[Saved entries]
===
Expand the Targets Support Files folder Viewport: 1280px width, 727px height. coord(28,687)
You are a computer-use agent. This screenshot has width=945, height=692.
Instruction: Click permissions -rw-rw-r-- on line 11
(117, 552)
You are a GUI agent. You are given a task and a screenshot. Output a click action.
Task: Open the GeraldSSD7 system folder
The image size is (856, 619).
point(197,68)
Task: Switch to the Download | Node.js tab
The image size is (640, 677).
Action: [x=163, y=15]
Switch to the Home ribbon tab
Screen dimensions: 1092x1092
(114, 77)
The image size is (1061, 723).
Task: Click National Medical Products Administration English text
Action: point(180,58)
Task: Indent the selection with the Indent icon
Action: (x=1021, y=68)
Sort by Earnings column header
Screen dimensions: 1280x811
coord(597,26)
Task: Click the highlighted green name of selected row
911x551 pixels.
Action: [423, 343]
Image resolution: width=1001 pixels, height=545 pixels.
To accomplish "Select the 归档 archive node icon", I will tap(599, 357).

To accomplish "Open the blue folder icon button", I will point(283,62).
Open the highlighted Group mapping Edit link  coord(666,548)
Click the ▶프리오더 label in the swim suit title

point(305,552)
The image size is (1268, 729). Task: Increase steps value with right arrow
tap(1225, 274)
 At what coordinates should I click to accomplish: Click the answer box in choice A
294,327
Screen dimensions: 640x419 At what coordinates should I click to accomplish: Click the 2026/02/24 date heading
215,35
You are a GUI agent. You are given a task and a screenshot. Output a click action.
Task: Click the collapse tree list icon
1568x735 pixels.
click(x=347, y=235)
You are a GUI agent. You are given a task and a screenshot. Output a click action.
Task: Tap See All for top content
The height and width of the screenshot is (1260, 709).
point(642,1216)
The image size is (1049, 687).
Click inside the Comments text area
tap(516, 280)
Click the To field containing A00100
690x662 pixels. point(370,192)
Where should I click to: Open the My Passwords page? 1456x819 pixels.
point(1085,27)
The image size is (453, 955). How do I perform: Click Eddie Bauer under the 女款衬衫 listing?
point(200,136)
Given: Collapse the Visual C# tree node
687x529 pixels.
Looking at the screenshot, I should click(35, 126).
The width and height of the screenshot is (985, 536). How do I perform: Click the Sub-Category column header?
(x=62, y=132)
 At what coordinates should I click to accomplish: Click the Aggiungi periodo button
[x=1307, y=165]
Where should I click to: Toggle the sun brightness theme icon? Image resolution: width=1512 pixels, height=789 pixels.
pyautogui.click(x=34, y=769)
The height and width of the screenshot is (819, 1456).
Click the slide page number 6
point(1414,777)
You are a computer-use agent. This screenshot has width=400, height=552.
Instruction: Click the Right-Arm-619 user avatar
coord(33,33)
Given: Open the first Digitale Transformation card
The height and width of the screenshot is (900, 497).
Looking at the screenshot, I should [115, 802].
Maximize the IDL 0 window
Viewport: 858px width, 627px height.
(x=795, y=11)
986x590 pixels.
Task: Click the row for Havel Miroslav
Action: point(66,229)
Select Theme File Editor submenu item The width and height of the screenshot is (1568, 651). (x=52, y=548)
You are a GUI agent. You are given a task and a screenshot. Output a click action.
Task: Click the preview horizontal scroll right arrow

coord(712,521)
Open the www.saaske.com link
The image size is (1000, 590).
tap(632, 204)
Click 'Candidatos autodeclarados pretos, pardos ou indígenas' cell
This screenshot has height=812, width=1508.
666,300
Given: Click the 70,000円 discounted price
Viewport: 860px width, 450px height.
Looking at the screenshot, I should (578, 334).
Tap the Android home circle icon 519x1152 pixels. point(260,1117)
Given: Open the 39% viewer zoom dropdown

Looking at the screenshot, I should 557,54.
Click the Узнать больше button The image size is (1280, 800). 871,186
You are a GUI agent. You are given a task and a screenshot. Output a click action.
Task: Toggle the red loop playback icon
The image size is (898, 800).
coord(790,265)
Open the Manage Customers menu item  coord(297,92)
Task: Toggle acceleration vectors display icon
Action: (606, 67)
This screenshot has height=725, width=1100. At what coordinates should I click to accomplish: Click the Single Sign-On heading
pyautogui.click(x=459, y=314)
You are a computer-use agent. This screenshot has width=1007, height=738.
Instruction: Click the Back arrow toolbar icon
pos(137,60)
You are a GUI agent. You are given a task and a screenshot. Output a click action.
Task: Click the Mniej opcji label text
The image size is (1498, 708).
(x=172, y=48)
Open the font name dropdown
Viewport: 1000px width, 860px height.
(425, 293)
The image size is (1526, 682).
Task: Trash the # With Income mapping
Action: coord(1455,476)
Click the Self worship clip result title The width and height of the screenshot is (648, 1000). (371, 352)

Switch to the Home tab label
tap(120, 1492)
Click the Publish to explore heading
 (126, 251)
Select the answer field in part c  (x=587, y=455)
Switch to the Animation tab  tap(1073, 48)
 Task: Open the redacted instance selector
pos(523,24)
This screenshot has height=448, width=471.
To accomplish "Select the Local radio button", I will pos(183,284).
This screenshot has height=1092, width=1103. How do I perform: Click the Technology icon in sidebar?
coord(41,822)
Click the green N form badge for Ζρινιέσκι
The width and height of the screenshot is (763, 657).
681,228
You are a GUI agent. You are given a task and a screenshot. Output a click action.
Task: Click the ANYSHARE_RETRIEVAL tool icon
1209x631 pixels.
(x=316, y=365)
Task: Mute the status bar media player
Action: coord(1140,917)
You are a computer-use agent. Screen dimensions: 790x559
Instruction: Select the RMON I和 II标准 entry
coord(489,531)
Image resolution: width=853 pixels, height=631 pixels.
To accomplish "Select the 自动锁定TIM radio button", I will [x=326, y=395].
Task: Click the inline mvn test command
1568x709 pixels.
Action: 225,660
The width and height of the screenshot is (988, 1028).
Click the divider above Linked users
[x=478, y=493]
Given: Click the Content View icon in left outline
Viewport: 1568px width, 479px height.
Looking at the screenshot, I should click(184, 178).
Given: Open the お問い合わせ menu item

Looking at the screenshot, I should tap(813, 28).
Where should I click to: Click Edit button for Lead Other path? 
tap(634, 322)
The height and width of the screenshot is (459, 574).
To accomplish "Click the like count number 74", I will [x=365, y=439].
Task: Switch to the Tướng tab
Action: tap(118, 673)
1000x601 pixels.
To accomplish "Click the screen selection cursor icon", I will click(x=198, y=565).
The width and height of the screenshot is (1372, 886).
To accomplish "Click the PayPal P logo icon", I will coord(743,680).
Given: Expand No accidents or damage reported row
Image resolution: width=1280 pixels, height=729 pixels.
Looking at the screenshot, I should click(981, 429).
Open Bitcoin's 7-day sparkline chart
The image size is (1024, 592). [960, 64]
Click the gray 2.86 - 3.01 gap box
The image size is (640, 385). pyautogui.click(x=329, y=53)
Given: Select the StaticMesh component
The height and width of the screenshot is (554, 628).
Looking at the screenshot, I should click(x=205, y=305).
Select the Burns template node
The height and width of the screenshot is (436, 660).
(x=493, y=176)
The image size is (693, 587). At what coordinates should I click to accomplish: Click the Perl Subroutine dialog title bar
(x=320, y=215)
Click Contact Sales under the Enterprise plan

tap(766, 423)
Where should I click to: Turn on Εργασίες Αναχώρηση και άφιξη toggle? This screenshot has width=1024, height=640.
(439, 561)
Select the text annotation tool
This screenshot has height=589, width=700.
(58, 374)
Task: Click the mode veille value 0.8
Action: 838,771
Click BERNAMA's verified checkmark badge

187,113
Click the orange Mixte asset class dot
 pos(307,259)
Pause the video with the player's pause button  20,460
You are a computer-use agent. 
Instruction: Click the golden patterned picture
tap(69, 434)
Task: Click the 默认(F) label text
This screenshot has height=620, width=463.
===
Take the lines above from the one containing "The image size is (1000, 590)." to the one containing "Open the font name dropdown" and retype them exactly, both ends included, with nothing added.

The image size is (1000, 590).
tap(632, 204)
Click 'Candidatos autodeclarados pretos, pardos ou indígenas' cell
This screenshot has height=812, width=1508.
666,300
Given: Click the 70,000円 discounted price
Viewport: 860px width, 450px height.
Looking at the screenshot, I should (578, 334).
Tap the Android home circle icon 519x1152 pixels. point(260,1117)
Given: Open the 39% viewer zoom dropdown

Looking at the screenshot, I should 557,54.
Click the Узнать больше button The image size is (1280, 800). 871,186
You are a GUI agent. You are given a task and a screenshot. Output a click action.
Task: Toggle the red loop playback icon
The image size is (898, 800).
coord(790,265)
Open the Manage Customers menu item  coord(297,92)
Task: Toggle acceleration vectors display icon
Action: (606, 67)
This screenshot has height=725, width=1100. At what coordinates should I click to accomplish: Click the Single Sign-On heading
pyautogui.click(x=459, y=314)
You are a computer-use agent. This screenshot has width=1007, height=738.
Instruction: Click the Back arrow toolbar icon
pos(137,60)
You are a GUI agent. You are given a task and a screenshot. Output a click action.
Task: Click the Mniej opcji label text
The image size is (1498, 708).
(x=172, y=48)
Open the font name dropdown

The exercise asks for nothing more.